* [To do]: Go through the listing and copy each line that has the string "computer" in it.

* [Supplied records]:
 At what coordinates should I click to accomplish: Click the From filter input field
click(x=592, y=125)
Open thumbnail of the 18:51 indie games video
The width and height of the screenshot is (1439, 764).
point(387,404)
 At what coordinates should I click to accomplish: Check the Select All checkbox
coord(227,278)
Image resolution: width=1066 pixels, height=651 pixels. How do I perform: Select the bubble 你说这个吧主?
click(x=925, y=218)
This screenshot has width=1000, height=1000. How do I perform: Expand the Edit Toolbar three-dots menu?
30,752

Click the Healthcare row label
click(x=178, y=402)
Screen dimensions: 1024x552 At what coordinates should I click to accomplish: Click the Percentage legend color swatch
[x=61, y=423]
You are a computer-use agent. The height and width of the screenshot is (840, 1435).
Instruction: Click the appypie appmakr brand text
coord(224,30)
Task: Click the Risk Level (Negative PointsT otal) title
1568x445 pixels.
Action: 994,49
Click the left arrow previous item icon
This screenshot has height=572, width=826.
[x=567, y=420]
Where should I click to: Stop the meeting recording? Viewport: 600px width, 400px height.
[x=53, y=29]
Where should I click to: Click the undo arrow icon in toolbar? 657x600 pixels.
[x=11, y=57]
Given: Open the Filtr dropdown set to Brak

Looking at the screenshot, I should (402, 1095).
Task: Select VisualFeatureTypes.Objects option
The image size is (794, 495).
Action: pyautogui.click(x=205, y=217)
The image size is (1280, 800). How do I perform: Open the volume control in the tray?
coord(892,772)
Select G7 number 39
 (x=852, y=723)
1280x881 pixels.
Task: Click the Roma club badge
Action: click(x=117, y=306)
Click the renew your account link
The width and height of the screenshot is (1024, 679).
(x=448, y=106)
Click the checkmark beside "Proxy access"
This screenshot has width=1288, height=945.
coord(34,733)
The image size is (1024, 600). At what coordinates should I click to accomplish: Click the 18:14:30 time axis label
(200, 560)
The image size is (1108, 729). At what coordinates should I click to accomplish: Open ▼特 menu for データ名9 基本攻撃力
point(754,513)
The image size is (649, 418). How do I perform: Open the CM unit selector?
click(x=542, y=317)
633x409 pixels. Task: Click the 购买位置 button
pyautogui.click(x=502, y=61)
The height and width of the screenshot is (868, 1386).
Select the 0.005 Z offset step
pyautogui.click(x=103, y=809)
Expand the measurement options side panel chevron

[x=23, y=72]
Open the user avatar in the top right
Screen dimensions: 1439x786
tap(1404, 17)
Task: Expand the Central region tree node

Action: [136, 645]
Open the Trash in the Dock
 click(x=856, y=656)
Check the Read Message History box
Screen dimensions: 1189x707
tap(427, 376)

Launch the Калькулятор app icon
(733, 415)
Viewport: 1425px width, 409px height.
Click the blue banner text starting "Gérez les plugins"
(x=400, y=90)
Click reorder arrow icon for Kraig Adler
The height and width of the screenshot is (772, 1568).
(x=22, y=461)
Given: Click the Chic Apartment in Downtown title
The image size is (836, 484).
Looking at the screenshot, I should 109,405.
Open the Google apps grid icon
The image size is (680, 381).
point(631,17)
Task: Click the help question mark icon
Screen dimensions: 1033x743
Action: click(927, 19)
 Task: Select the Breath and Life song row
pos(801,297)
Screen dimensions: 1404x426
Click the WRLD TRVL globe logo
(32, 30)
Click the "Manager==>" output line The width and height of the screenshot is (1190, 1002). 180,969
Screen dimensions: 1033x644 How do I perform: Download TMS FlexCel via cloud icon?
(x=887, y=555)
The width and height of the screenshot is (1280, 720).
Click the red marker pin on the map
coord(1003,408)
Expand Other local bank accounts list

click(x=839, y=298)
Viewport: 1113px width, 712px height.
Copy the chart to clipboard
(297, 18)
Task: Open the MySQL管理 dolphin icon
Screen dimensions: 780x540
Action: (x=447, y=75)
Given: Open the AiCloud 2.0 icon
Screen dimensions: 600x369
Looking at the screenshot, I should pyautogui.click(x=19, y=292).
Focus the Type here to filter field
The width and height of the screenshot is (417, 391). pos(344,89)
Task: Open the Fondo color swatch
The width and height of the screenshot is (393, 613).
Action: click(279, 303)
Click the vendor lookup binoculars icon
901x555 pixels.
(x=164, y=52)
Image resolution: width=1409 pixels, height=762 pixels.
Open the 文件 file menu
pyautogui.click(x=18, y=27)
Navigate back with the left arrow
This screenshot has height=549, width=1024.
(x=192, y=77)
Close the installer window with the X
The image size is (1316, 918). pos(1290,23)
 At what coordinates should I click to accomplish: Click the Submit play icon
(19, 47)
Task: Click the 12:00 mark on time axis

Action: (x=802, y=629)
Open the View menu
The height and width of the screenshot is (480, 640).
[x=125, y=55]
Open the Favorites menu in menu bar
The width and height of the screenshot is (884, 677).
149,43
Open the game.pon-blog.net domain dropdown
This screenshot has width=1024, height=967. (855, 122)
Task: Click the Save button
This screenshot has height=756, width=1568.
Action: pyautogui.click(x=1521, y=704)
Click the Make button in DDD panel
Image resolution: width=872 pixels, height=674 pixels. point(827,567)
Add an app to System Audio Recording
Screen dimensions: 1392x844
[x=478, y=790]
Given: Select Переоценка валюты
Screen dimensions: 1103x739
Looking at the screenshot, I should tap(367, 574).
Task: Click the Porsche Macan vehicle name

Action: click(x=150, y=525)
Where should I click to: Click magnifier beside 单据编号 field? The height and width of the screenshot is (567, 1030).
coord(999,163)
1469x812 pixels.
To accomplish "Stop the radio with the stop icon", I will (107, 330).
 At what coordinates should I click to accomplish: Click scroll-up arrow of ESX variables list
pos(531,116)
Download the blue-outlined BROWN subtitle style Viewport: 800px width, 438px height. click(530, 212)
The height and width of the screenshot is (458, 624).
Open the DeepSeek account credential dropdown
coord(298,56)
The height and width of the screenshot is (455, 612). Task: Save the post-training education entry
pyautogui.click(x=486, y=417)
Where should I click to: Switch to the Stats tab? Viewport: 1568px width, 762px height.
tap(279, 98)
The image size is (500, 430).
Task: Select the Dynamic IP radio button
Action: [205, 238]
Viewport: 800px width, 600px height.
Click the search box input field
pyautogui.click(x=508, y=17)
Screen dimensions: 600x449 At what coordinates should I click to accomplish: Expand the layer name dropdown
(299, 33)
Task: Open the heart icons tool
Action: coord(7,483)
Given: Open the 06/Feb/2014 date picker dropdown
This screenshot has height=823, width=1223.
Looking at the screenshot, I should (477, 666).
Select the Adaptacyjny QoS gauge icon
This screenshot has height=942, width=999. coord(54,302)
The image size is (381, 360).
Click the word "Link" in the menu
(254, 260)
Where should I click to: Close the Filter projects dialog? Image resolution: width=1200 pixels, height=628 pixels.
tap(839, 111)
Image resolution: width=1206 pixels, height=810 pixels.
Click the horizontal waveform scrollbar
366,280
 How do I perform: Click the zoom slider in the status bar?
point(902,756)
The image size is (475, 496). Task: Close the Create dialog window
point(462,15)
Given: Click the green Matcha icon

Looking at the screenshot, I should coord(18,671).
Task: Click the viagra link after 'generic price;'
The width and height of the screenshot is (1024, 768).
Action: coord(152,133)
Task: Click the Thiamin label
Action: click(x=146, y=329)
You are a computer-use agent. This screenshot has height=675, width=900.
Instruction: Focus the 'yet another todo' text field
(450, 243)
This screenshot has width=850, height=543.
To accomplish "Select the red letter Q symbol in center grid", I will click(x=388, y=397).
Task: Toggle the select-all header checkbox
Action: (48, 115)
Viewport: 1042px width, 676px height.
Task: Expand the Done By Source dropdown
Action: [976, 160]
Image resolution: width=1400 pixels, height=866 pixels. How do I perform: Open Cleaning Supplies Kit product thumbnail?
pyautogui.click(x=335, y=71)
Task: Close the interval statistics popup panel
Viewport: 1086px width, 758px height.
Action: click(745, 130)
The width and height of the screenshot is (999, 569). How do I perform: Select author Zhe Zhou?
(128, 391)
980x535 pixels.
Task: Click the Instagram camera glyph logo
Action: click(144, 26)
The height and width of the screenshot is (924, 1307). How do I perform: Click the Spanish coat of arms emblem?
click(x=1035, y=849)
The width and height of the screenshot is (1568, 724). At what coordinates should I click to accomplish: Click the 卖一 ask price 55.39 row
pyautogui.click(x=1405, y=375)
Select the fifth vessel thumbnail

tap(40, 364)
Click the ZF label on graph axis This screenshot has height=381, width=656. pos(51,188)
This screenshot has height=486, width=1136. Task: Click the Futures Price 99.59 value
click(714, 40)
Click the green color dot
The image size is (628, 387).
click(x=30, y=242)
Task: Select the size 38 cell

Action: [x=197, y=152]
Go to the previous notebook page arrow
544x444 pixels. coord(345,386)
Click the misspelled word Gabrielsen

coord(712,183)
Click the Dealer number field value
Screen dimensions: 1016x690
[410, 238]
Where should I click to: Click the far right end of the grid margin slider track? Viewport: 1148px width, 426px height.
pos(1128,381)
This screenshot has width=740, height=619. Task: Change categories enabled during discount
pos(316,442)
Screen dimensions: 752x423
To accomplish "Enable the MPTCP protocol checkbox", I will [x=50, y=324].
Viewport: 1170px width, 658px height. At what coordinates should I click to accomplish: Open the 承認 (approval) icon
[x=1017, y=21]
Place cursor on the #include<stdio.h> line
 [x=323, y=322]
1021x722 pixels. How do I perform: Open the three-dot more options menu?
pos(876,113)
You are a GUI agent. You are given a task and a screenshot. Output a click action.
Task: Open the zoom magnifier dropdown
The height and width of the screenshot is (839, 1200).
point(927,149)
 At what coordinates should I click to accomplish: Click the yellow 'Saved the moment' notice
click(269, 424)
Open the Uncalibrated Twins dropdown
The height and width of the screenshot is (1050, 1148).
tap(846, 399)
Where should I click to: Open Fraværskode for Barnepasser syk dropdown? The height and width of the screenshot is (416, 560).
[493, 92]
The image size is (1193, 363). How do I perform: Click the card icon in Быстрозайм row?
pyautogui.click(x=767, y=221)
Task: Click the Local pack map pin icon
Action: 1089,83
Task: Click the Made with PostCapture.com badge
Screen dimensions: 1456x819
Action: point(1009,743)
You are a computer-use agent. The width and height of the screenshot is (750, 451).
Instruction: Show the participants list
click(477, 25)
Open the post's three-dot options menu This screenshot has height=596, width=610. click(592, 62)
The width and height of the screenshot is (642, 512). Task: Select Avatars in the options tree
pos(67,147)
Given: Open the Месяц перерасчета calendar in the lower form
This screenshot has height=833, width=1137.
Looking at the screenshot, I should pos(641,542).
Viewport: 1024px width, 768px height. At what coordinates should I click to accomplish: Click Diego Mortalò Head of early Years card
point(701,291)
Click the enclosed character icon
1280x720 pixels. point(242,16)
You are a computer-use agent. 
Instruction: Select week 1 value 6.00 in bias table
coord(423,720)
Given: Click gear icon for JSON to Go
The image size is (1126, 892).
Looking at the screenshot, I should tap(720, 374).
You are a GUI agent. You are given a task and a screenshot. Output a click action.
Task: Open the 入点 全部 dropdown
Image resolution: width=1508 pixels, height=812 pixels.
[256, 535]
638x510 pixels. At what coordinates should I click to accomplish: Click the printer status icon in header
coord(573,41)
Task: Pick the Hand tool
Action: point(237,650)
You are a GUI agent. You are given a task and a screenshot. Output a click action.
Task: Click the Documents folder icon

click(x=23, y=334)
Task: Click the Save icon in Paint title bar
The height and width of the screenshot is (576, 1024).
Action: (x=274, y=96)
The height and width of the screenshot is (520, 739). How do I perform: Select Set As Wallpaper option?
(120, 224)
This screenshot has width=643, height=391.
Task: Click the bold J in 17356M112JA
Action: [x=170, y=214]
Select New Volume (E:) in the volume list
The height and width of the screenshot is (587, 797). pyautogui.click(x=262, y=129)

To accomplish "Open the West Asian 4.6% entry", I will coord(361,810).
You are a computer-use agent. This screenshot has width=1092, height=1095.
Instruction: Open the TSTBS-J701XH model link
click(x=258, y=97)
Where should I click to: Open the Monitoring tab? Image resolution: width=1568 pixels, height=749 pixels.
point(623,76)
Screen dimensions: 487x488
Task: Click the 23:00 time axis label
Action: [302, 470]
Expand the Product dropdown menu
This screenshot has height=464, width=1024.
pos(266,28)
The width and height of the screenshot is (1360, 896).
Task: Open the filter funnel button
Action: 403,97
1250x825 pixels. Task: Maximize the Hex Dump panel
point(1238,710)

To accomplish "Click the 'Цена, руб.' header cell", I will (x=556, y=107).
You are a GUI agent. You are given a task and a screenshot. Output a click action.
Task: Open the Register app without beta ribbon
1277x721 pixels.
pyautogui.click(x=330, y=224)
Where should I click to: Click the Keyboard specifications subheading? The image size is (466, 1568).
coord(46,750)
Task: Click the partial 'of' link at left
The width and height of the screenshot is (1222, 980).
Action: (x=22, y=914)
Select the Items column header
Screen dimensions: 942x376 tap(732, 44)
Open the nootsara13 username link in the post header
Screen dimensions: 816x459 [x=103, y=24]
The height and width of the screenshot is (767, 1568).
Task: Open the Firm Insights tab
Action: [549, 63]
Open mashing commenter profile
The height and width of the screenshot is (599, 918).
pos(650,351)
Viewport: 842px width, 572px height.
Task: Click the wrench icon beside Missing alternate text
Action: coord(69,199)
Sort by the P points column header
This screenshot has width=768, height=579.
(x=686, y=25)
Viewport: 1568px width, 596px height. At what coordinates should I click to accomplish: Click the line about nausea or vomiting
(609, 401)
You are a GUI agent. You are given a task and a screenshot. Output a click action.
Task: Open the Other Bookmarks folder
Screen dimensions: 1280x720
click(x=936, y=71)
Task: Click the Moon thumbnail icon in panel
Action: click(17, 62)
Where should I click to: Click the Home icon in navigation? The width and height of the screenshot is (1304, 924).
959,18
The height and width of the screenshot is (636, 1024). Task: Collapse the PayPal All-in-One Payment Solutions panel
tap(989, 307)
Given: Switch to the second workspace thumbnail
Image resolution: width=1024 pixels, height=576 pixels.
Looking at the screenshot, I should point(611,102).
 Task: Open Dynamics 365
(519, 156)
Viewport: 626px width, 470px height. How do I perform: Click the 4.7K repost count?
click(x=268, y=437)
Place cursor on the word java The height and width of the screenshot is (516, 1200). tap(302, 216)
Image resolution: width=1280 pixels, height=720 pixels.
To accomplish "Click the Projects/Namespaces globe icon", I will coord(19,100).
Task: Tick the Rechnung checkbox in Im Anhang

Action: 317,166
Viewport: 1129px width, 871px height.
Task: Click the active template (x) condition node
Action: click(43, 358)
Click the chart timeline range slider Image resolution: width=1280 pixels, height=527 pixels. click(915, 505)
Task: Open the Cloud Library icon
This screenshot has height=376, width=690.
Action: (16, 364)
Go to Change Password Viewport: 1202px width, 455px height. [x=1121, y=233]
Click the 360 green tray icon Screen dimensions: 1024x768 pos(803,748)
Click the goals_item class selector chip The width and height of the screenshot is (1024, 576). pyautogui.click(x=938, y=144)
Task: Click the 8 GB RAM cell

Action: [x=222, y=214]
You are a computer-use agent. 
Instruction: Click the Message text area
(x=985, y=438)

* [Exercise output]:
You are a computer-use agent. The height and width of the screenshot is (840, 1435).
You are a computer-use agent. This screenshot has height=675, width=900.
You are a computer-use agent. The width and height of the screenshot is (750, 451).
You are a computer-use agent. 
You are a computer-use agent. This screenshot has width=1092, height=1095.
You are a computer-use agent. 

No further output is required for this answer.